* [EXCERPTED TEXT]
^^^^

The report finds that the reliance on plants that are resistant to only one herbicide (RoundUp) could be problematic. RoundUp does have several environmental advantages over other herbicides because it kills most plants without substantial adverse effects on animals or on soil and water quality. However, repeated applications of it could allow naturally–occurring glyphosate-resistant weeds to thrive. Continued and constant exposure to RoundUp can also speed the evolution of resistance to it in weeds previously susceptible. A trend in the occurrence of RoundUp-resistant weeds has already been detected in the United States and abroad (see Figure 3). Combating the growth of herbicide-resistant weeds would require more diverse weed management practices, for example rotating the use of different types of herbicides.
Research on earlier technological developments in agriculture suggests that there are likely to be social impacts from the adoption of GE crops. For example, it’s possible that farmers with less access to credit or those who grow crops for smaller markets would be less able to access or benefit from GE crops. Genetic-engineering technology could affect many aspects of farming, including labor dynamics, farm structure, and farmers’ relationships with each other, but little research has been conducted to date on those social effects.
Another concern is how the market structure of the U.S. seed market may affect access to and the development of GE traits. Today, a handful of large, diversified companies dominate the market. They have invested significantly in the research, development, and commercialization of patent-protected GE traits for the large seed markets of corn, soybean, and cotton, but, so far, they have chosen not to commercialize GE traits in many other crops, either because the market size is insufficient to cover the necessary R&D costs, or due to concerns about consumer acceptance of the crops and their risks. Research to date has found no adverse effects on farmers’ economic welfare from this market structure. However, the trend toward seeds with multiple “stacked” traits is causing concern that access to seeds without GE traits or with traits of particular interest will become increasingly limited.

^^^^

* [SUPPLIED DATA]
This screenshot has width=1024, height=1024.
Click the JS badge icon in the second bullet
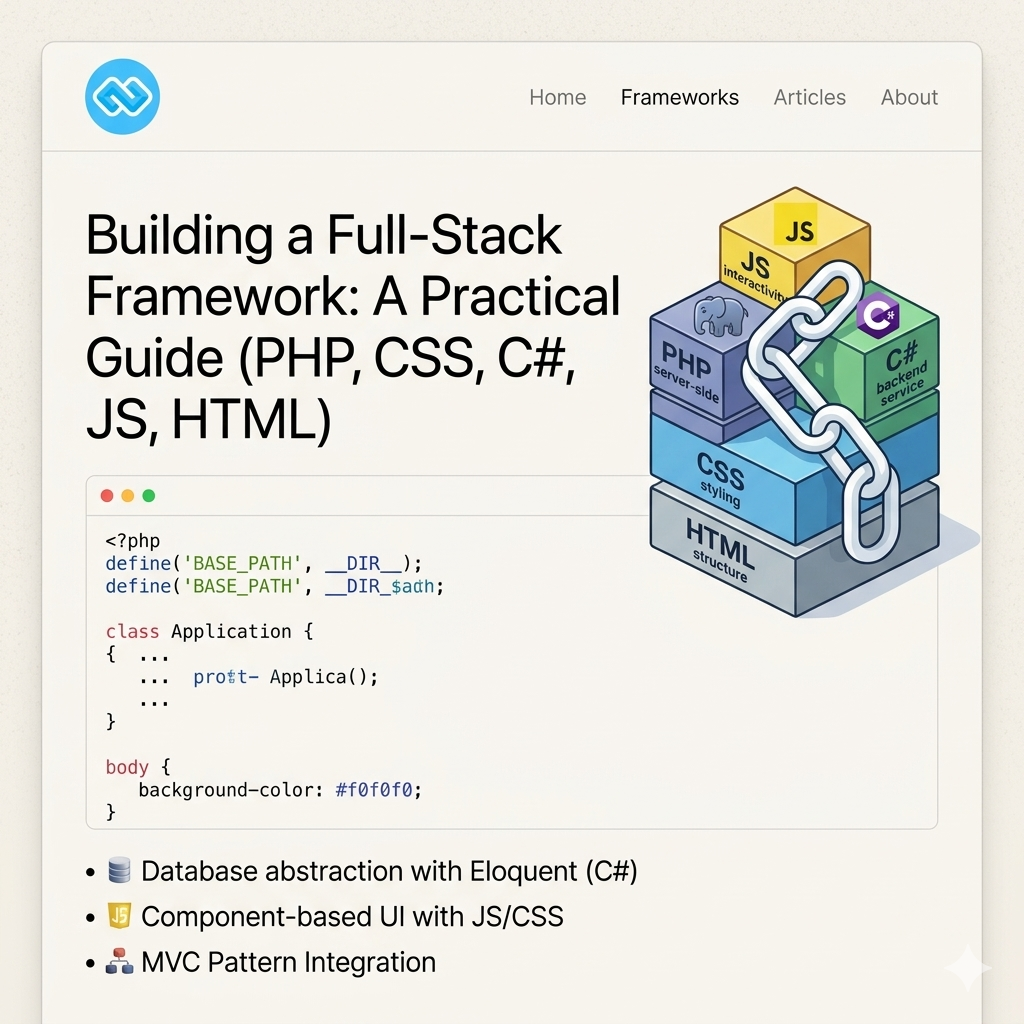[x=118, y=915]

^^^^

* [TASK INSTRUCTIONS]
Output the passage on genetically engineered crops word for word, beginning at the words "The report finds" and stopping after "types of herbicides.". The data plays no part in this work.

* [WRITTEN SOLUTION]
The report finds that the reliance on plants that are resistant to only one herbicide (RoundUp) could be problematic. RoundUp does have several environmental advantages over other herbicides because it kills most plants without substantial adverse effects on animals or on soil and water quality. However, repeated applications of it could allow naturally–occurring glyphosate-resistant weeds to thrive. Continued and constant exposure to RoundUp can also speed the evolution of resistance to it in weeds previously susceptible. A trend in the occurrence of RoundUp-resistant weeds has already been detected in the United States and abroad (see Figure 3). Combating the growth of herbicide-resistant weeds would require more diverse weed management practices, for example rotating the use of different types of herbicides.